▶ Aim of the task
Write out again, exactly, the lines of the listing below from the first one through the one that contains "Click info icon", and no other lines.

▶ Data for processing

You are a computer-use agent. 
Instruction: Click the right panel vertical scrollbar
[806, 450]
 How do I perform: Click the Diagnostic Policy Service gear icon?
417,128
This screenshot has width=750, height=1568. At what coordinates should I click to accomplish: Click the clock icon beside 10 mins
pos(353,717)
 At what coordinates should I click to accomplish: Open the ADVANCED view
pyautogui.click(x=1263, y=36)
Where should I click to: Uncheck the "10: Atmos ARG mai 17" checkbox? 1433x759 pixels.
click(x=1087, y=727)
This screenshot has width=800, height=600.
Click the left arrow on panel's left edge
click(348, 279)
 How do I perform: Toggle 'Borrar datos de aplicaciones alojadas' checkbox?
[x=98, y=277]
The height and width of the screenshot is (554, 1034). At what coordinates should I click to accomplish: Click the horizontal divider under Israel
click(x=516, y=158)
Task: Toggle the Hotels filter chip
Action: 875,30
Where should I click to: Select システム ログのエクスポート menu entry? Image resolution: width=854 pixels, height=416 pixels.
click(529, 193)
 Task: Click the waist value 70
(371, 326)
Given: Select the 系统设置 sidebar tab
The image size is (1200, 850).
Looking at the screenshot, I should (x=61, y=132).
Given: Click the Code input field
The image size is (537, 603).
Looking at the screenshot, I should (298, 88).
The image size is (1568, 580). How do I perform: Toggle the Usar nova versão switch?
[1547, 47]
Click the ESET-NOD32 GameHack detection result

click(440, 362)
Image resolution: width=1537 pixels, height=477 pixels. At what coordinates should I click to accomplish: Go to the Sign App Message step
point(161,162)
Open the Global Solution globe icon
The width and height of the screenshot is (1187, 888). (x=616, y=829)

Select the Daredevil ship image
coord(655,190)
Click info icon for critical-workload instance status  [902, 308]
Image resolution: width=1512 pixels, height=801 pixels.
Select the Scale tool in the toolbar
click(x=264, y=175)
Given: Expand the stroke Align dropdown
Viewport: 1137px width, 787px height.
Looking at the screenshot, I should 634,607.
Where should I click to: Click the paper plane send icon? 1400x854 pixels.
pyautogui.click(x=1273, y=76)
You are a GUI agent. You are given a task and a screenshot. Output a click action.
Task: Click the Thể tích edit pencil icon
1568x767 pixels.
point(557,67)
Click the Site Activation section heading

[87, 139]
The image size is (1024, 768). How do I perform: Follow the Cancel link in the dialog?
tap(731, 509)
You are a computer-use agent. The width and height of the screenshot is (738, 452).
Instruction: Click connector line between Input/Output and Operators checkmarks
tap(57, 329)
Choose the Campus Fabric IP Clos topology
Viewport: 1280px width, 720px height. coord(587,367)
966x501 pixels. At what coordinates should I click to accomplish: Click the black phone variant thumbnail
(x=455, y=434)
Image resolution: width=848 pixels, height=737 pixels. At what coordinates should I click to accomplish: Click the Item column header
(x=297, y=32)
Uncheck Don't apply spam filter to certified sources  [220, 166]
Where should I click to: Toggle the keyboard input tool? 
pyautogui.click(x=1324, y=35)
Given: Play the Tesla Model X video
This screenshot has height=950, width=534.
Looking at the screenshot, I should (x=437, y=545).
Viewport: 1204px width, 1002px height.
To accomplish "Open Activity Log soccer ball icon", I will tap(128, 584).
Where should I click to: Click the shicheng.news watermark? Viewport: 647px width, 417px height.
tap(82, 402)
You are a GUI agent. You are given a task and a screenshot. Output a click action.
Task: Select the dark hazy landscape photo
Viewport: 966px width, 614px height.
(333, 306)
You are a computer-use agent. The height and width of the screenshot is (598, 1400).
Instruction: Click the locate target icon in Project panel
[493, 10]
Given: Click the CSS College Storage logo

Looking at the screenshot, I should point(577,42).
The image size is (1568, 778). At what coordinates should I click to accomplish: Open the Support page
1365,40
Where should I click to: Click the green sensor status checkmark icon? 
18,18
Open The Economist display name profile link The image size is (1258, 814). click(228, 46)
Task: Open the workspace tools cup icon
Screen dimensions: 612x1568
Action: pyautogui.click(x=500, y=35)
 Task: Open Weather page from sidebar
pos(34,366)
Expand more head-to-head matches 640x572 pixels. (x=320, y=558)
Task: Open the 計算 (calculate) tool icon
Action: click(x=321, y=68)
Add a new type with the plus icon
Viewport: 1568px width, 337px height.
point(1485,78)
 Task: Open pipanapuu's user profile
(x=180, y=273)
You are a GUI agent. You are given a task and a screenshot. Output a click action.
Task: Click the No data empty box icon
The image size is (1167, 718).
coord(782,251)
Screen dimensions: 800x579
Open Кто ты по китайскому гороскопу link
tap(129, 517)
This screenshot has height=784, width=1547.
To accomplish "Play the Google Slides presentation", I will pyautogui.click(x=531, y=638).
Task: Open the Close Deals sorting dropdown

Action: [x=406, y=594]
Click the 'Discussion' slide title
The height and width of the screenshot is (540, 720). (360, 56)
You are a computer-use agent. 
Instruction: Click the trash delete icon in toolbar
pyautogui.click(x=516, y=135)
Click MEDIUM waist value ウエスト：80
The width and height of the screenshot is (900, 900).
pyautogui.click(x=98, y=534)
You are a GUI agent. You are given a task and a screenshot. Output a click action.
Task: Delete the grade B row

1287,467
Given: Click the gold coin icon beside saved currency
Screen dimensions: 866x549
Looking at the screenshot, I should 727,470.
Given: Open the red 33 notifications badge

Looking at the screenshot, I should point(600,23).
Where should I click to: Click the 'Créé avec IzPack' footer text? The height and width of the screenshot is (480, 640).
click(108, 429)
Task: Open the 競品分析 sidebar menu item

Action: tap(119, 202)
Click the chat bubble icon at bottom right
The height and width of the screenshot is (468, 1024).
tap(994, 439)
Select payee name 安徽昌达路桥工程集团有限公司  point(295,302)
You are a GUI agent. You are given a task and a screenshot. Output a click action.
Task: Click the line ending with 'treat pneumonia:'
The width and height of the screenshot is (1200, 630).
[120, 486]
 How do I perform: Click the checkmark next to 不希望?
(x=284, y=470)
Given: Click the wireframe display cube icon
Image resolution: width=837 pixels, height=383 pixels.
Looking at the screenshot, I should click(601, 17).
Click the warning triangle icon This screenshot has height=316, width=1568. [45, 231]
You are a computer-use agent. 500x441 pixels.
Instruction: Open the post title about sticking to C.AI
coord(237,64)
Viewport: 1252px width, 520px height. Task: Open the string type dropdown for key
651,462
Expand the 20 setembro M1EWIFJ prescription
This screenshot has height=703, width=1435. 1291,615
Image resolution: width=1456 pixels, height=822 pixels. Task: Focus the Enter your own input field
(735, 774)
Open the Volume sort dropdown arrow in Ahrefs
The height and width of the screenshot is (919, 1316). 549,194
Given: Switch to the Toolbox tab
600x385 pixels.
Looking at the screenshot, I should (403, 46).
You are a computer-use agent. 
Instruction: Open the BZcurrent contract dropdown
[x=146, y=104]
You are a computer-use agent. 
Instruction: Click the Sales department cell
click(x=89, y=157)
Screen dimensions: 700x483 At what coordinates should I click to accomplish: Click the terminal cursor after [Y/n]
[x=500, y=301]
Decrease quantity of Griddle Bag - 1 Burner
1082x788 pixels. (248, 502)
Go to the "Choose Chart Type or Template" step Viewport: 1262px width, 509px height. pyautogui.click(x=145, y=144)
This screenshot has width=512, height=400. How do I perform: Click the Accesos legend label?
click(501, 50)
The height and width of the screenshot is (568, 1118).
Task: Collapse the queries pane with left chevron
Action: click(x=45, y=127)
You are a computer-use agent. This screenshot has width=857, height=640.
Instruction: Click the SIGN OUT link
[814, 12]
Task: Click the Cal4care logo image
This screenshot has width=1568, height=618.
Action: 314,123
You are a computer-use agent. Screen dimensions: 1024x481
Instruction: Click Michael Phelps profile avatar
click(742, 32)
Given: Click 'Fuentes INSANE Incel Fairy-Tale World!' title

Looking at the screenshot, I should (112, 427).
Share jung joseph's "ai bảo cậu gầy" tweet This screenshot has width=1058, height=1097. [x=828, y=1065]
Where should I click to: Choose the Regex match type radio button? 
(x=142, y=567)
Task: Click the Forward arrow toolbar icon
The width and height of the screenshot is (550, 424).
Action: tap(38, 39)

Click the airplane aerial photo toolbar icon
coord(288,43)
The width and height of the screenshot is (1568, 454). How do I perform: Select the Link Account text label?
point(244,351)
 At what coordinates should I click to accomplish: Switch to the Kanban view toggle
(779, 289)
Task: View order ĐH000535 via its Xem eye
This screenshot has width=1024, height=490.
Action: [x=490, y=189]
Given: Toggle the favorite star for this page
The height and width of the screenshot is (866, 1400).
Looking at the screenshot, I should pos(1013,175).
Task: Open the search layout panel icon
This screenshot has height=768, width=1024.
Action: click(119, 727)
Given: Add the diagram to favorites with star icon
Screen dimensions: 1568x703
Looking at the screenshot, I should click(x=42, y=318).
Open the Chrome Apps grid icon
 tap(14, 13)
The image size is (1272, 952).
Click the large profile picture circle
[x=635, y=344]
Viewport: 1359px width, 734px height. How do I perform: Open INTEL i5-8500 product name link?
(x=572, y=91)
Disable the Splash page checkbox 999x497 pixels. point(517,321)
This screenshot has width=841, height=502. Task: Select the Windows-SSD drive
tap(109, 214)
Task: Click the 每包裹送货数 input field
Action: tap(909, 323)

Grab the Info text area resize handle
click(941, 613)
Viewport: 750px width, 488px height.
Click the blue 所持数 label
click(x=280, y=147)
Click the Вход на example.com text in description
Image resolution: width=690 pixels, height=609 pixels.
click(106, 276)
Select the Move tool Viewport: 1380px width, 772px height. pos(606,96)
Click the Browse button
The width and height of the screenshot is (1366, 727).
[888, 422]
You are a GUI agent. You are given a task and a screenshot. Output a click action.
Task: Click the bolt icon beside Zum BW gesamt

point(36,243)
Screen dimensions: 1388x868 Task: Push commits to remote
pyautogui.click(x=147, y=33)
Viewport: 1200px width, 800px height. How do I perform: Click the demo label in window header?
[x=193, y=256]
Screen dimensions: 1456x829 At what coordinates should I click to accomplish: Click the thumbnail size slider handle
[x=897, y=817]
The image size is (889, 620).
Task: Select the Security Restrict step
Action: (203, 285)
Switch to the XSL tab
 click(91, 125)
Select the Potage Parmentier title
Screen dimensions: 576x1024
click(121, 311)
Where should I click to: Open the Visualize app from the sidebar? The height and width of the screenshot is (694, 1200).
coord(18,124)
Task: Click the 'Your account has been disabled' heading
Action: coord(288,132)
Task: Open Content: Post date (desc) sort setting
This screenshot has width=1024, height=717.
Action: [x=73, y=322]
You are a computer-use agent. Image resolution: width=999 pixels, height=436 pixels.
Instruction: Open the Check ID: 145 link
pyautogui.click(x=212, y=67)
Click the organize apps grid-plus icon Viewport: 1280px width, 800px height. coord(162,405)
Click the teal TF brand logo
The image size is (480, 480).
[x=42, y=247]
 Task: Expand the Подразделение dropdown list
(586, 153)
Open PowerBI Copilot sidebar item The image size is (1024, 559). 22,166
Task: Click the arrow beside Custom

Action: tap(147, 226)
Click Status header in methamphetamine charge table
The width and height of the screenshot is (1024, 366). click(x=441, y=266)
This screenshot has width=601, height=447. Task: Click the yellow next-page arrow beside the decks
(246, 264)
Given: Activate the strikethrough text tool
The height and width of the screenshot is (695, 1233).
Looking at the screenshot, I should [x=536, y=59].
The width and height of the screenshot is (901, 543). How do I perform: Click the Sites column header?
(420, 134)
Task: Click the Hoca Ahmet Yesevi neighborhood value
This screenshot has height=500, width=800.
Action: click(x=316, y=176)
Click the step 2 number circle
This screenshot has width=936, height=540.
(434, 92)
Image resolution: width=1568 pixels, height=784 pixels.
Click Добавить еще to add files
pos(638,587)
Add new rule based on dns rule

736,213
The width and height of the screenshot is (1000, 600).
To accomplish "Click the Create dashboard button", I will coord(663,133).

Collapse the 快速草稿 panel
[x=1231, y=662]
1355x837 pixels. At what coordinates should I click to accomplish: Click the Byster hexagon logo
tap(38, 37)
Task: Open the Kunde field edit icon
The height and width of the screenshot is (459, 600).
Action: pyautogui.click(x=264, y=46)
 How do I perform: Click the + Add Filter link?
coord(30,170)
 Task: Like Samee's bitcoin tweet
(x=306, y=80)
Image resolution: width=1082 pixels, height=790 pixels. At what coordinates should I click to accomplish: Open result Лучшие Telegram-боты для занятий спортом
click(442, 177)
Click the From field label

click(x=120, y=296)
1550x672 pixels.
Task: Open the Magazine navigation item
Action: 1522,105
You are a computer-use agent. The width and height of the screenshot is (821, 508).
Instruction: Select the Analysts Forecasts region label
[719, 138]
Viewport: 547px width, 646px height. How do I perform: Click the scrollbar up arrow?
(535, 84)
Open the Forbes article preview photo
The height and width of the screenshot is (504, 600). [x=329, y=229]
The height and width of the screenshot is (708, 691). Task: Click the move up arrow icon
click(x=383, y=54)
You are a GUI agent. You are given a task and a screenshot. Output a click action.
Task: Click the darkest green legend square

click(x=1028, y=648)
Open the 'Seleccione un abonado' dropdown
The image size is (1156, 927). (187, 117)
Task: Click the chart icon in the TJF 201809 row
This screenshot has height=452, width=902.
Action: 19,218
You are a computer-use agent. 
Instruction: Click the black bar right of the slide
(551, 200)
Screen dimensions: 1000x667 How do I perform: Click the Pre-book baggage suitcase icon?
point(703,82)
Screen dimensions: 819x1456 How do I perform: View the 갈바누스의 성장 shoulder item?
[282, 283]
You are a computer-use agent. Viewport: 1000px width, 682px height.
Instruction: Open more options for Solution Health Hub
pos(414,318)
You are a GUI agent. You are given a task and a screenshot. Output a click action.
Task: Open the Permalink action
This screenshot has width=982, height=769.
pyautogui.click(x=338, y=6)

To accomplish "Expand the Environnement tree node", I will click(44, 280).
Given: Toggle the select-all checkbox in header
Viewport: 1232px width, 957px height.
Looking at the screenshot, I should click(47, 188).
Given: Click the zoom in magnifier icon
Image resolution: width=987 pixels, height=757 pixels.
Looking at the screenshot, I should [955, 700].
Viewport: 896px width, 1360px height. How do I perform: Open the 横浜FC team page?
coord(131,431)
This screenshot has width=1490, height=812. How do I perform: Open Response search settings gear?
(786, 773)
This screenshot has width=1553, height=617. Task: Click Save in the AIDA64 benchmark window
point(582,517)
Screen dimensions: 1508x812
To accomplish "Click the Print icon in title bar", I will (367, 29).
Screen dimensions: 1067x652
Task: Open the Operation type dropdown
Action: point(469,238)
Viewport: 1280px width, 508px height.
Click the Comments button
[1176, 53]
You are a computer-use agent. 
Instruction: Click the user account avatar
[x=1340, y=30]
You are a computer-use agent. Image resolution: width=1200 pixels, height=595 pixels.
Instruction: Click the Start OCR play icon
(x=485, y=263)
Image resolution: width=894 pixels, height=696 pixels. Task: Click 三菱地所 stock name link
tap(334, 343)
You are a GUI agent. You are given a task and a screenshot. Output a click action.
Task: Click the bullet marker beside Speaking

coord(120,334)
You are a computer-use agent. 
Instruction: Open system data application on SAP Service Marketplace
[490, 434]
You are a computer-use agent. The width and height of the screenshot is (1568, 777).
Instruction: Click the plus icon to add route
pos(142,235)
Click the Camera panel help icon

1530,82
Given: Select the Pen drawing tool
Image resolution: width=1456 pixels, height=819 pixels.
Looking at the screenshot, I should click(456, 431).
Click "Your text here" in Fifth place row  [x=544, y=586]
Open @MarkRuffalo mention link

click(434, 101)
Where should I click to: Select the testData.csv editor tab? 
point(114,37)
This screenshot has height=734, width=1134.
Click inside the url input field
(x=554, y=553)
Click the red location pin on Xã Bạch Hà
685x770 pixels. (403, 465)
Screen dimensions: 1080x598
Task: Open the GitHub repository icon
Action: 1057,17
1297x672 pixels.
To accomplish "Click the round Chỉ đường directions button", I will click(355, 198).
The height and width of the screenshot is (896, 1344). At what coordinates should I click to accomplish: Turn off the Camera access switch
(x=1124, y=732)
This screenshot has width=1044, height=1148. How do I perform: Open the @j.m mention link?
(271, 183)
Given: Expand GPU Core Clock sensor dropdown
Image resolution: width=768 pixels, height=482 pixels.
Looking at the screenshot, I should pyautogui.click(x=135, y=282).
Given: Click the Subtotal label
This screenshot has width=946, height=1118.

▶ Solution
You are a computer-use agent. 
Instruction: Click the right panel vertical scrollbar
[806, 450]
 How do I perform: Click the Diagnostic Policy Service gear icon?
417,128
This screenshot has width=750, height=1568. At what coordinates should I click to accomplish: Click the clock icon beside 10 mins
pos(353,717)
 At what coordinates should I click to accomplish: Open the ADVANCED view
pyautogui.click(x=1263, y=36)
Where should I click to: Uncheck the "10: Atmos ARG mai 17" checkbox? 1433x759 pixels.
click(x=1087, y=727)
This screenshot has width=800, height=600.
Click the left arrow on panel's left edge
click(348, 279)
 How do I perform: Toggle 'Borrar datos de aplicaciones alojadas' checkbox?
[x=98, y=277]
The height and width of the screenshot is (554, 1034). At what coordinates should I click to accomplish: Click the horizontal divider under Israel
click(x=516, y=158)
Task: Toggle the Hotels filter chip
Action: 875,30
Where should I click to: Select システム ログのエクスポート menu entry? Image resolution: width=854 pixels, height=416 pixels.
click(529, 193)
 Task: Click the waist value 70
(371, 326)
Given: Select the 系统设置 sidebar tab
The image size is (1200, 850).
Looking at the screenshot, I should (x=61, y=132).
Given: Click the Code input field
The image size is (537, 603).
Looking at the screenshot, I should (298, 88).
The image size is (1568, 580). How do I perform: Toggle the Usar nova versão switch?
[1547, 47]
Click the ESET-NOD32 GameHack detection result

click(440, 362)
Image resolution: width=1537 pixels, height=477 pixels. At what coordinates should I click to accomplish: Go to the Sign App Message step
point(161,162)
Open the Global Solution globe icon
The width and height of the screenshot is (1187, 888). (x=616, y=829)

Select the Daredevil ship image
coord(655,190)
Click info icon for critical-workload instance status  [902, 308]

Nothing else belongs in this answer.